The Marcos government saw the phenomenal growth of KM as a threat to the political order. It acknowledged the right of the youth to dissent but only if it would lead to the strengthening of the state. It accused the KM of being a misguided group of youngsters fomenting anti-social activities. To entice the youth away from KM, it formed the Kabataang Barangay or KB.
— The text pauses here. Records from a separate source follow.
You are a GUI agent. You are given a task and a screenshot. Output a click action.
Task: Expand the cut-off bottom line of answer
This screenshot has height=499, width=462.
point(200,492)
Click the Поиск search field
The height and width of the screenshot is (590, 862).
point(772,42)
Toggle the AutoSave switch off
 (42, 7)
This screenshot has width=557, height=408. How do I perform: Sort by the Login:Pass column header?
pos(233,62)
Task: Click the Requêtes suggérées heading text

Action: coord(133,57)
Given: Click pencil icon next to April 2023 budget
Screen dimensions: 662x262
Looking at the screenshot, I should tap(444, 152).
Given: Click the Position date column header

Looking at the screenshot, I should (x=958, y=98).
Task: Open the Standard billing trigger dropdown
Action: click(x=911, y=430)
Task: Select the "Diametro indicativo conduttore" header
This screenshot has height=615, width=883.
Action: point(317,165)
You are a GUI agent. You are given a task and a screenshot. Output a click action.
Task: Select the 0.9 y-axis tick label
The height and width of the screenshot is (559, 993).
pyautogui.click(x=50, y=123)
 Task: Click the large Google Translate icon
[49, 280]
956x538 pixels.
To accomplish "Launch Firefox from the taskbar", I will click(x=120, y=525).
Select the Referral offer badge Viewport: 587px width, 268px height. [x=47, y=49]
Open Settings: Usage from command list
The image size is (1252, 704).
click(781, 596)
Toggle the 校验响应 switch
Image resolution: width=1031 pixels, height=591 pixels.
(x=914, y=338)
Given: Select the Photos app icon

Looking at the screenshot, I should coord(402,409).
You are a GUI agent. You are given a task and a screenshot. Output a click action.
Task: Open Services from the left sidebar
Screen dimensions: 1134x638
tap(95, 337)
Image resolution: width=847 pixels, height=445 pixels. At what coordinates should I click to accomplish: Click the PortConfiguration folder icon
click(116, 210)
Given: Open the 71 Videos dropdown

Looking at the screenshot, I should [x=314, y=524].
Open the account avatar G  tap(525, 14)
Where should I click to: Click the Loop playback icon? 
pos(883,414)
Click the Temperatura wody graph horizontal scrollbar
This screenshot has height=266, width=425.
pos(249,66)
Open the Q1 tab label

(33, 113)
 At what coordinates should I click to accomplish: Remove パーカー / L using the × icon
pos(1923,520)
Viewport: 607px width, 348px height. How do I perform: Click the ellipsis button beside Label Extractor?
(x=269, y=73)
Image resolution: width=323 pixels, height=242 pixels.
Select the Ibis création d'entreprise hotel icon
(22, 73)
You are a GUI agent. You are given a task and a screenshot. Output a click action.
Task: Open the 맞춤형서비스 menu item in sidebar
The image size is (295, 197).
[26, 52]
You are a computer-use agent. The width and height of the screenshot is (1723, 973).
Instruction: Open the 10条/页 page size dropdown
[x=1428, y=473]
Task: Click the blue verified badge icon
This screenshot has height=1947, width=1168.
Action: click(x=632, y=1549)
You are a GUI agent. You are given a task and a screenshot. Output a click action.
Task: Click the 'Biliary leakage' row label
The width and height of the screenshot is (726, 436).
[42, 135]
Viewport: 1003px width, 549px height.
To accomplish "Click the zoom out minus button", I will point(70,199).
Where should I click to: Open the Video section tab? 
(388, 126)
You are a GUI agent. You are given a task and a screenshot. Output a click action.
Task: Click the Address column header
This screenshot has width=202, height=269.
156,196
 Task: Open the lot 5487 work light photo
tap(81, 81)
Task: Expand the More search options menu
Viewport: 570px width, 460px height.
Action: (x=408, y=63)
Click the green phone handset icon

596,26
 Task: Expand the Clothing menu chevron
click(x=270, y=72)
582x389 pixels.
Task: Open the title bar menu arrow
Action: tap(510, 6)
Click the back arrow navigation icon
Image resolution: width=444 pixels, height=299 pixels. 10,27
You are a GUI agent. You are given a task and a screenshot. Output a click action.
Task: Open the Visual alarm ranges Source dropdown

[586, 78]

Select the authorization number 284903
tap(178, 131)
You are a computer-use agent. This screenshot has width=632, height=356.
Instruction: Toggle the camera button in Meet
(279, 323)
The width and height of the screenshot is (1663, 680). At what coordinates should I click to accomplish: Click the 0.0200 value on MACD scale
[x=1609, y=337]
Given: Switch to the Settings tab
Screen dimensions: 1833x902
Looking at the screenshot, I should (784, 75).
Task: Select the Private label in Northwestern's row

KM radicalism was shunned in favor of Marcos-approved activism. The youth can join politics at the village level but only if it’s restricted to the activities of KB. This Marcosian ploy was intended to restore the support of the youth and diminish the growing grassroots strength of the KM. It was a bold and costly political experiment that distorted and corrupted the democratic demand of the KM for greater youth involvement or participation in politics. Nevertheless, it lasted for more than four decades. Marcos was ousted in 1986 but the KB was resurrected as Sangguniang Kabataan or SK. The name was changed but its purpose remained the same: Discourage the youth from advancing the politics of revolution by giving them a token role in the bureaucracy.
But over the years, the SK merely became an embarrassing appendage of patronage politics. In 2013, the SK was finally abolished so that bureaucrats can allegedly fix it. Curiously, nobody mourned the death of KB and the SK. KM was once again vindicated. And even more crucial, a dose of KM radicalism is urgently needed to energize the debates regarding SK. How can they fix the SK if the whole political enterprise is moribund? Fix the system and then we can talk of political innovation. And to fix the system, no less than a revolution is required. We are back to KM and the revolution it espoused in 1964.
However, the reformist outlook and practice that dominated the politics of KB and SK still lingers. This is evident in the pronouncements of young trapos, government-backed youth parties, and conservative civic groups. How they clamor for youth representation in all working committees of the state (as if it is the central aim of politics), how they masterfully mimic the idiotic and deceptive language of their elder trapos, how they exaggerate symbolic gestures as great acts of politics, how they pitifully cling to the perks and trappings of the bureaucracy, how they uncritically support the reactionaries in waging war against the progressives, how they peddle illusory hope when the situation demands the overhaul of the beastly machine.
Fortunately, the KM still exists and continues to offer a bright and radical alternative. The red flag is still up which inspires many youth activists to persevere in the struggle. It is difficult to faithfully follow the political model introduced by KM but it is comforting to know that the ideal standard is workable as practiced by the revolutionary members of KM. For those carrying the flags of the mass movement in the urban, the politics of KM is both a lesson and guide on how to resist the corrosive legacy of excessive individualism, reformism, legalism, and even parliamentarism.
Not all youth groups can openly advocate armed struggle in the country but they can benefit from the continuing revolutionary legacy of KM. They can anchor their political aims on some of the programs proposed by KM.
No other youth group has done what KM achieved in the past half century. KM thrived as a legal mass organization for only eight years, and subsequently as an underground group in the past four decades. It survived the dictatorship and the attacks of succeeding regimes. It remained relevant because its cause is the national democratic struggle. What can be more correct than spreading the message of the revolution as the ultimate solution?